Python Virtual Environments with mpi4py
Most conda channels include copies of the mpi4py module to satisfy dependencies of MPI-parallelized packages. But the mpi4py Python code must be built on top of a native MPI library (like MPICH, Open MPI, Intel MPI). As a result, the conda packages always include a bundled binary MPI library that was built to generic specifications: often without support for Infiniband communications or Slurm/Grid Engine integration support. For proper functioning it's recommended that mpi4py always be built on top of one of the MPI libraries IT-RCI provides on a cluster.
MPI and Conda Variants
In this example we will build the virtual environment on Farber using the openmpi/4.0.5
version of Open MPI and Anaconda for the virtual environment:
$ vpkg_require openmpi/4.0.5 anaconda/5.2.0:python3 Adding dependency `ucx/1.9.0` to your environment Adding package `openmpi/4.0.5` to your environment Adding package `anaconda/5.2.0:python3` to your environment
On Caviness and DARWIN we would likely choose the Intel distribution selecting a Python 3 version over Anaconda (e.g. vpkg_versions intel-oneapi
or intel-python
) since it automatically enables Intel's distribution channel. That channel includes Numpy built against the Intel MKL library, for example, and other highly-optimized variants of computationally-intensive Python components.
As of November 2020, the majority of packages populating the Intel channel require baseline operating system libraries (like glibc
) newer than what Farber provides: a clear example of the binary compatibility issues that are present in conda software distribution.
Create a Directory Hierarchy
We will be creating a Python virtual environment containing Numpy and Scipy libraries into which mpi4py will be added. In case we will need to create additional similar environments in the future, we will setup a directory hierarchy that allows multiple versions to coexist:
$ mkdir -p ${HOME}/conda-envs/my-sci-app/20201102
Two things to note:
- As written the directory hierarchy is created in the user's home directory;
${HOME}
could be replaced by${WORKDIR}/users/myname
, for example, to create it elsewhere. - The current date is used as a version identifier; using the format
YYYYMMDD
promotes simple sorting of the versions from oldest to newest.
The directory structure will lend my-sci-app
to straightforward management using VALET.
Farber
Create the Virtual Environment
The virtual environment is first populated with all packages that do not require mpi4py. Any packages requiring mpi4py must be installed after we build and install our local copy of mpi4py in the virtual environment. In this example, neither Numpy nor Scipy require mpi4py.

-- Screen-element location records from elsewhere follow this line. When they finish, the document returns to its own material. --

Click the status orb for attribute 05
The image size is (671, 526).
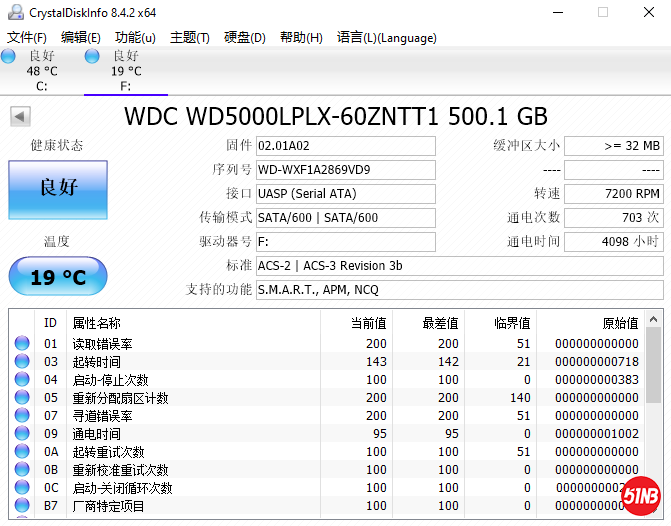pos(22,398)
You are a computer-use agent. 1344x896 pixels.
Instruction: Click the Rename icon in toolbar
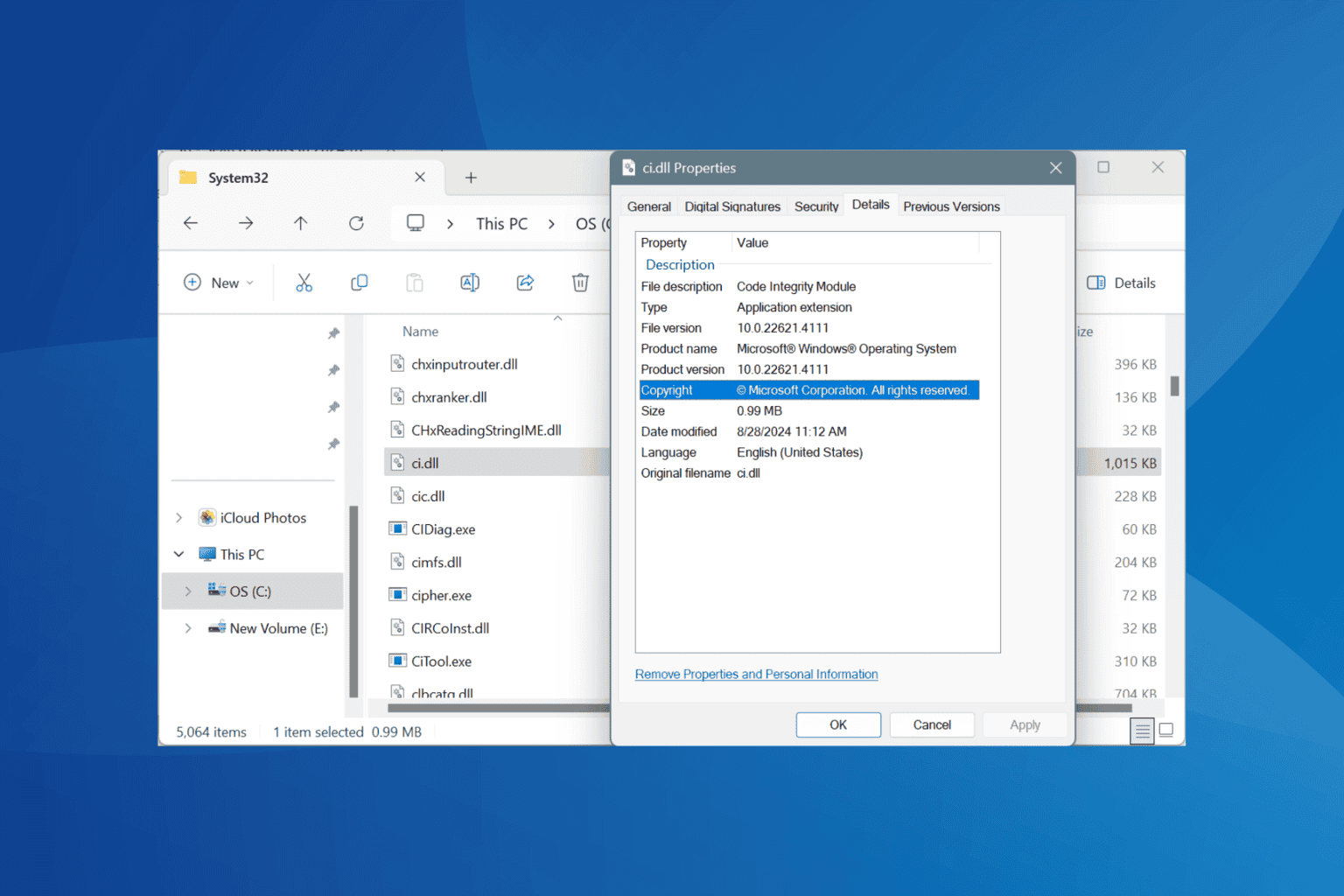[x=470, y=283]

The two channel options are present to ensure only the default Anaconda channels are consulted – otherwise the command could still pick packages from the Intel channel, for example, which would still have the binary compatibility issues!
$ conda create --prefix ${HOME}/conda-envs/my-sci-app/20201102 --channel defaults --override-channels python'=>3.7' numpy scipy Solving environment: done : Proceed ([y]/n)? y : Preparing transaction: done Verifying transaction: done Executing transaction: done # # To activate this environment, use: # > source activate /home/1001/conda-envs/my-sci-app/20201102 # # To deactivate an active environment, use: # > source deactivate #
Before building and installing mpi4py the environment needs to be activated:
$ source activate /home/1001/conda-envs/my-sci-app/20201102 (/home/1001/conda-envs/my-sci-app/20201102)$
Building mpi4py
With the new virtual environment activated, we can now build mpi4py against the local Open MPI library we added to the shell environment.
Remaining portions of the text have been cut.